London Tech Week 2020 has drawn to a close. This year – for obvious reasons – the organizers opted for a virtual-only event, but that hasn’t stopped the usual stream of press releases and research documents talking up the health and strength of the capital’s innovation economy.
This year, one of the first out of the starting gates was a pieces of research focused on London’s position as a center for education technology, aka edtech. Published by trade and investment promotion agency, London & Partners, the report – Best In Class: Global Trends in Edtech from a London Perspective – notes says the U.K. capital is the number one destination for edtech investment within Europe, having attracted $630 million in equity funding since 2014.
If you want to make instant comparisons that sum is dwarfed by the $2.29 billion invested in Britain’s fintech industry in 2019 alone, but nevertheless, education technology is enjoying a moment in the sun. During the lockdown, when schools were closed to the vast majority of students, virtual learning took on a new prominence. And now, with students returning to universities, most institutions have made plans to move at least some lectures and seminars online.
So, as Laura Citron, CEO of London & Partners, explains, this seemed like an appropriate moment to take a closer look at the edtech sector. “We have been looking at tech sectors that have been resilient to the impact of Covid and also aiding the response to the pandemic,” she says. “Edtech has been overlooked in the past, but this felt like a good time to look at it.”
Europe and the World
The report points to a leadership position in Europe and a reasonably strong showing on the global stage. Last year, London edtech attracted $124 million, in VC investment, compared with $94 and $67 million million flowing to Paris and Berlin respectively. London is also a European leader in terms of deals. This year 15 have been completed, compared with 10 in Paris and 6 in Berlin.
However, in volume investment, London is ranked only eighth on the global stage, with Beijing, San Francisco, Shanghai, and Bangalore topping the league table.
So beyond the flag flying, what is the future for London’s edtech sector and the startups and early-stage companies that are operating within its ecosystem? The pandemic has certainly resulted in increased interest in new educational solutions, but at some stage, the crisis will pass. The question is, will edtech continue to attract the attention of investors when the world returns to something approaching normalality?
The first thing that has to be said is that investor interest has been rising for some time. When companies in the sector raised $124 million last year, nobody could have predicted schools closures and university disruption.
Money Well Spent?
But the pandemic has – to some degree at least – encouraged buyers, to look at the solutions on offer. As Citron points out, part of the customer base consists of large public sector buyers – schools and universities. They have to be convinced that any investment in edtech is money well spent. “Engagement with those buyers has been accelerated by Covid,” she says.
Meanwhile in a changing economy, businesses are looking at how they can reskill their workforces. Arguably this imperative may also have been accelerated by the Covid crisis and the expectation that working patterns will change.

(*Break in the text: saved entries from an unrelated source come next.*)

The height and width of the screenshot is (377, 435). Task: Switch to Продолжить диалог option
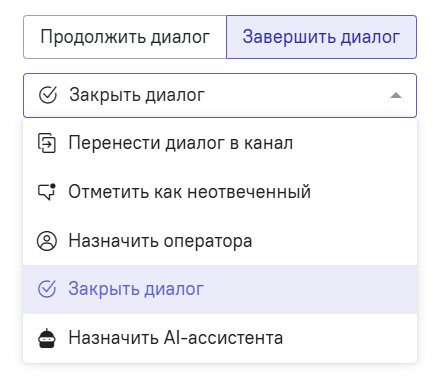click(125, 37)
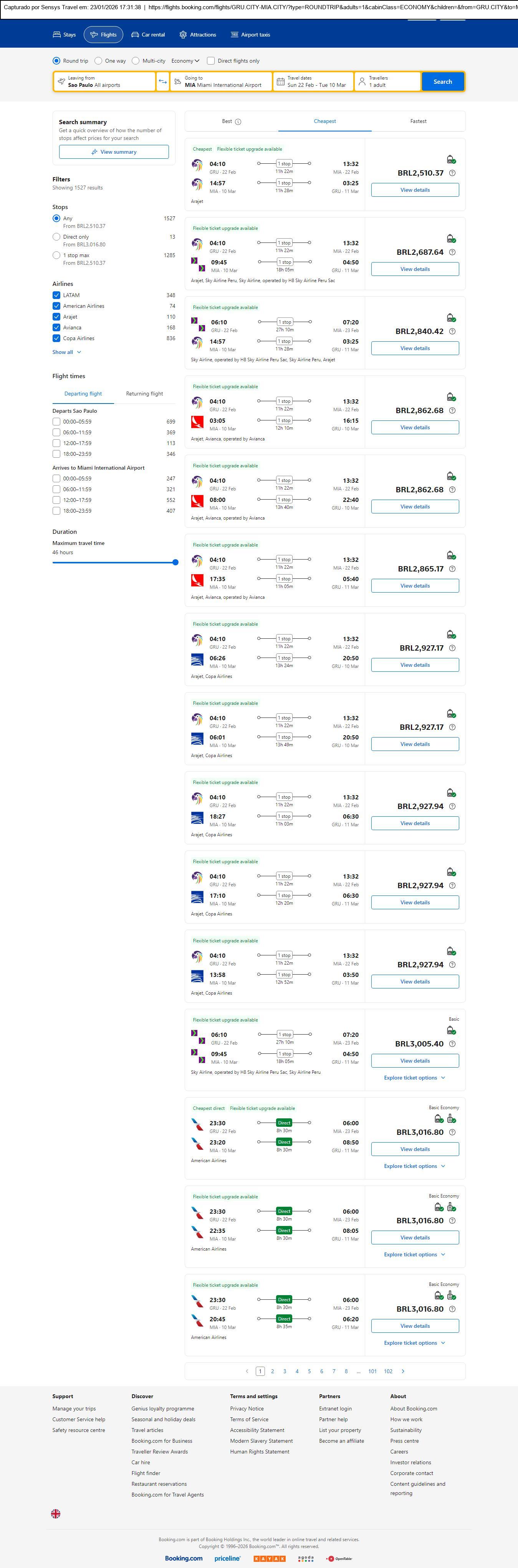Switch to the Returning flight tab

pos(144,394)
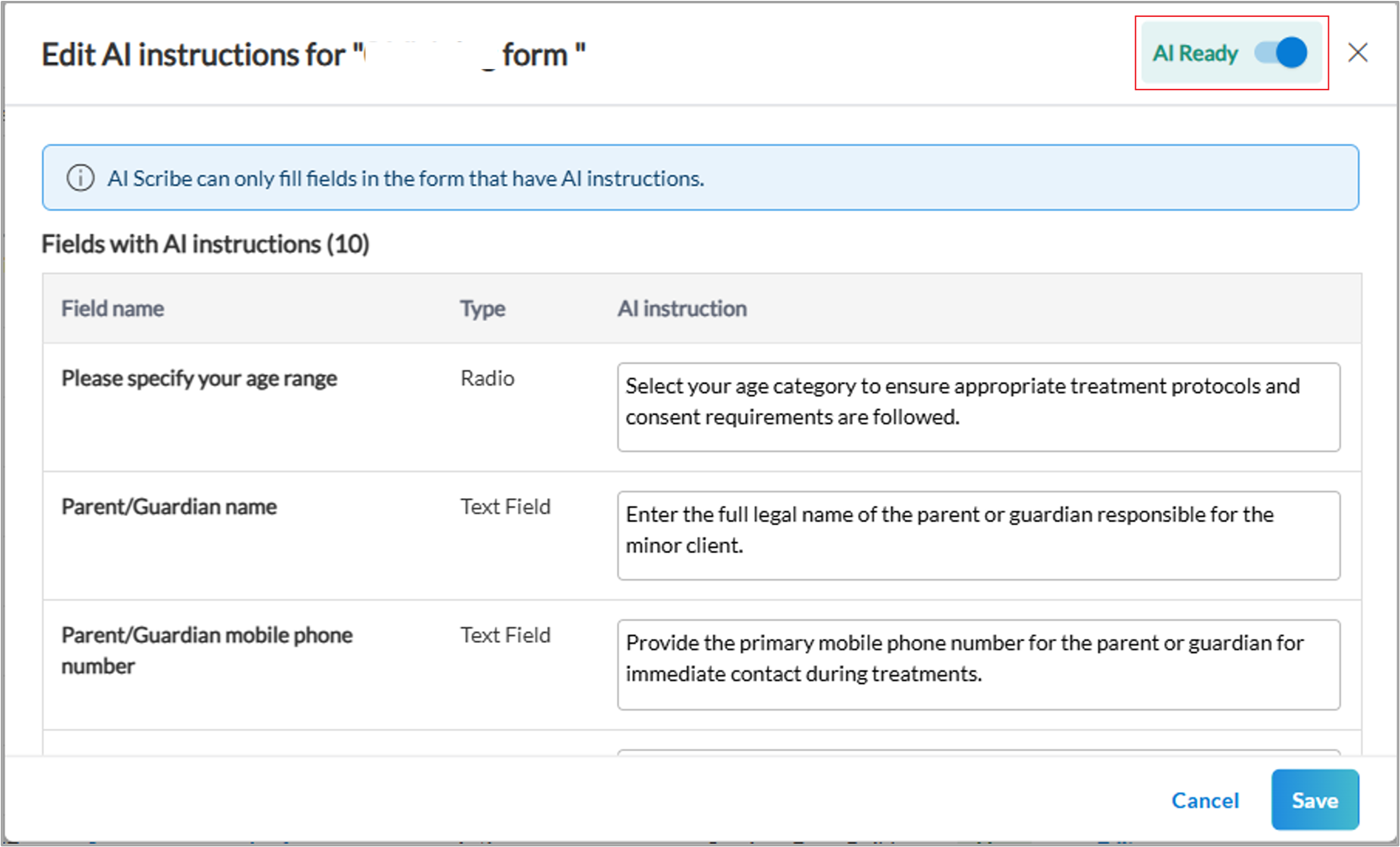This screenshot has height=847, width=1400.
Task: Select the 'Please specify your age range' field name
Action: tap(199, 378)
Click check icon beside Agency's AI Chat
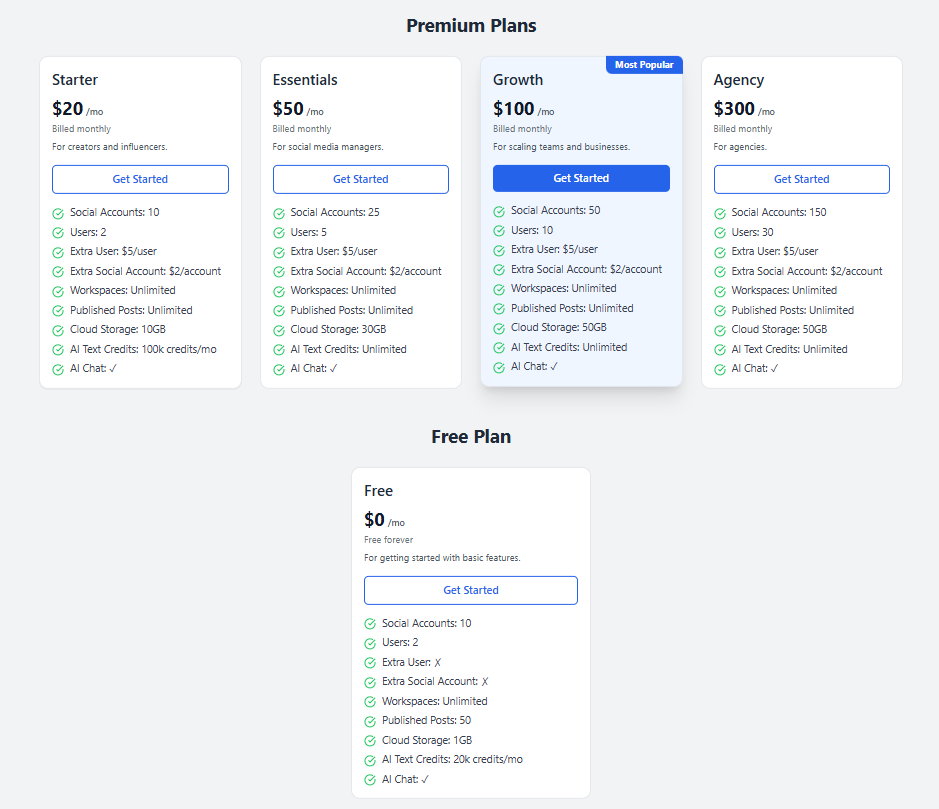The width and height of the screenshot is (939, 809). point(720,369)
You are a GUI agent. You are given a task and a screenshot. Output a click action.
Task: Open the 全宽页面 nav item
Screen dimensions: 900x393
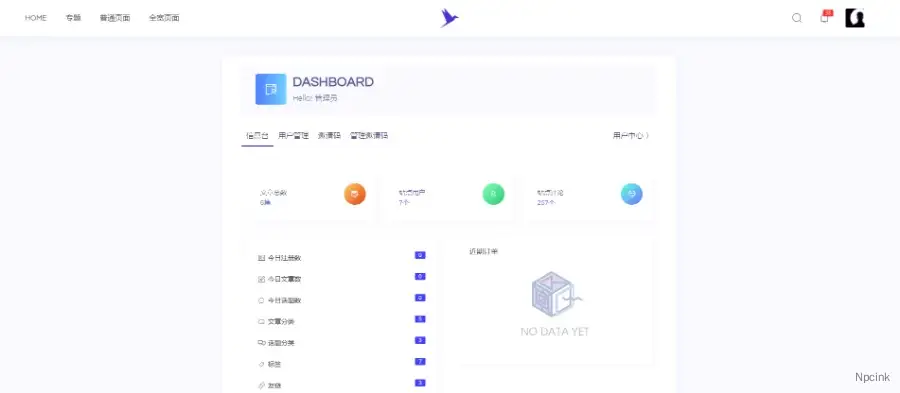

As Citron sees it, that doesn’t mean that educationalists and company bosses are looking – in the longer term – to replace the classroom. One of the major opportunities, she says, is to provide the technologies that enhance the existing educational experience, or provide new ways of imparting skills. She cites haptic learning technologies – put simply tools that allow people to acquire motor skills and muscle memory without paying too much conscious attention – as an important area for innovation.”
Nic Newman is a partner at Emerge Education, a VC focused purely on edtech. He agrees that the pandemic was a watershed moment for the edtech sector. “It has brought digital education into the mainstream.” But like Citron, he sees future adoption being driven by changes in the way societies educate and the way companies train their people.
For instance, he argues that the kind of skills required to underpin modern economies can’t be delivered by today’s university system. “The current education system is not scalable enough. It’s taken 200 years to build the number of universities and the number of university places the world presently has, and yet we’re now looking to double the number of university enrolments in just ten years. No-one expects to meet that demand simply by doubling the number of university buildings,” he says. Edtech will provide a means to deliver education at scale while also driving upskilling in the workplace.”
The need for scale and flexibility will, he believes, ensure a flow of funding to the sector. “There has never been such an interest in Edtech from traditional VC tech investors like Local Globe, Project A, Bessemer, DN Capital. Connect Ventures,” he says.
There are challenges of course. In the U.K. it quickly became apparent that home learning was only really possible if students were equipped with laptops or tablets and a good internet connection. A conducive home environment was also crucial. If edtech is to fulfill its potential, inclusivity issues will have to be addressed.
On the commercial side, U.K. businesses also face a challenge in the face of global competitors in Asia and the US. Citron says British firms are well placed to develop solutions that address the global marketplace but acknowledges new businesses will need help. Accelerators, trade missions, and mentoring will all play a part.
The prize is a big one. “There is an opportunity to disrupt a really big education market,” says Citron.